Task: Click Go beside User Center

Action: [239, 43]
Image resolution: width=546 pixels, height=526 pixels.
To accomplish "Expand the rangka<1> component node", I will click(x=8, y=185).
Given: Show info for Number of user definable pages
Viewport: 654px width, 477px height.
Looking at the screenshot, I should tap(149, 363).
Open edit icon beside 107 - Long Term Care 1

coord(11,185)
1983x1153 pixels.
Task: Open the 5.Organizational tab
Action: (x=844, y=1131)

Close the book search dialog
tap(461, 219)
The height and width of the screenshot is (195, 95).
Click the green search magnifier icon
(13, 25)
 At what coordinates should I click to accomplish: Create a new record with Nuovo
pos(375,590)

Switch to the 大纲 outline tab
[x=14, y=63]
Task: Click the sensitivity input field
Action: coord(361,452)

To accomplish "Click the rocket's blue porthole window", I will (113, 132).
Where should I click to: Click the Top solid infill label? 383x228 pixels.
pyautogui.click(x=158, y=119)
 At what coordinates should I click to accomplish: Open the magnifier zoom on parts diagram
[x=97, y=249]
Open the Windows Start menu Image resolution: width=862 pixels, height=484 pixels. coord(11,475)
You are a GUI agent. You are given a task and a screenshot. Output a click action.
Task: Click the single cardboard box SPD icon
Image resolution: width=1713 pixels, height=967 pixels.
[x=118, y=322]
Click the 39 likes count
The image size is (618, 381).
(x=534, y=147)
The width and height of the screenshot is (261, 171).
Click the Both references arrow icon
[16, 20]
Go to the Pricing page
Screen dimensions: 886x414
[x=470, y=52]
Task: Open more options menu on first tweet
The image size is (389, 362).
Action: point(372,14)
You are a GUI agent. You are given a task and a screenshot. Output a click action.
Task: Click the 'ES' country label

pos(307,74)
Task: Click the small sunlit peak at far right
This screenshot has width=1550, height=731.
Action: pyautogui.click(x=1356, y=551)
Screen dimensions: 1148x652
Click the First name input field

▬▬▬▬▬▬▬▬▬▬

_EXERCISE AIM_.
Taking the entries above, write out exactly the lines starting with the line containing "At what coordinates should I click to accomplish: Open" and going on through the line containing "Task: Open more options menu on first tweet", both included, and nothing else.

_YOUR RESPONSE_.
 At what coordinates should I click to accomplish: Open the magnifier zoom on parts diagram
[x=97, y=249]
Open the Windows Start menu Image resolution: width=862 pixels, height=484 pixels. coord(11,475)
You are a GUI agent. You are given a task and a screenshot. Output a click action.
Task: Click the single cardboard box SPD icon
Image resolution: width=1713 pixels, height=967 pixels.
[x=118, y=322]
Click the 39 likes count
The image size is (618, 381).
(x=534, y=147)
The width and height of the screenshot is (261, 171).
Click the Both references arrow icon
[16, 20]
Go to the Pricing page
Screen dimensions: 886x414
[x=470, y=52]
Task: Open more options menu on first tweet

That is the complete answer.